(Exercise data)

------------------------

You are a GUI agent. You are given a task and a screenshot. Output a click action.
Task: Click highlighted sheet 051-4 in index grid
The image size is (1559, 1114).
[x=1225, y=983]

------------------------

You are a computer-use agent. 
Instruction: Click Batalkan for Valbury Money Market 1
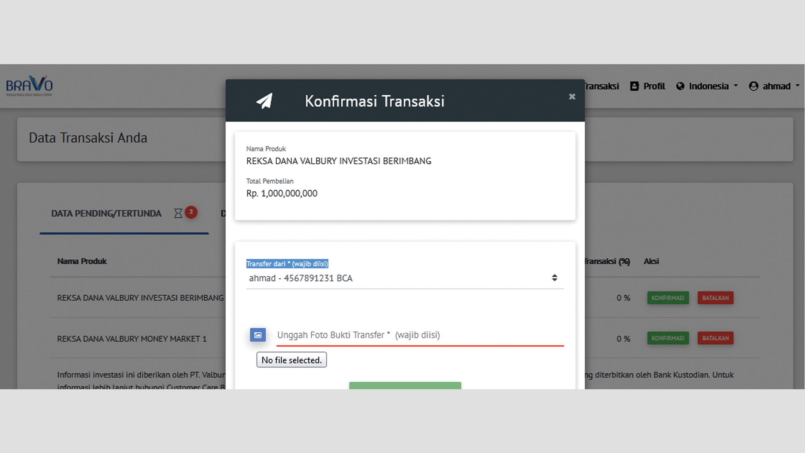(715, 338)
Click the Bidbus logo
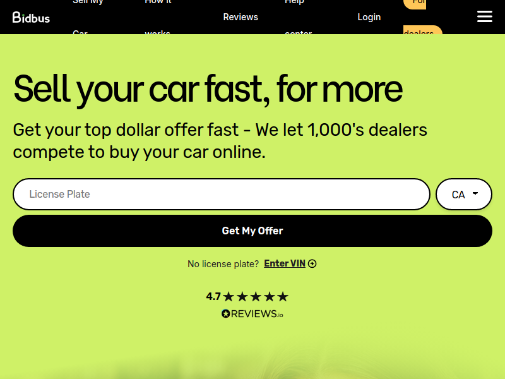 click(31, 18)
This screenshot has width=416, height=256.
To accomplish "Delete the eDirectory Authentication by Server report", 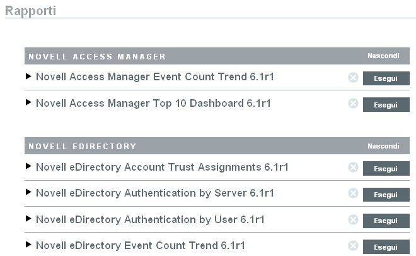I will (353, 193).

------------------------

(Aim of the task)
Copy the listing from the line with "You are a GUI" through the line with "[x=1225, y=983]", swapping "highlighted" for "selected" and leaving everything else as it is.

(Answer for this exercise)
You are a GUI agent. You are given a task and a screenshot. Output a click action.
Task: Click selected sheet 051-4 in index grid
The image size is (1559, 1114).
[x=1225, y=983]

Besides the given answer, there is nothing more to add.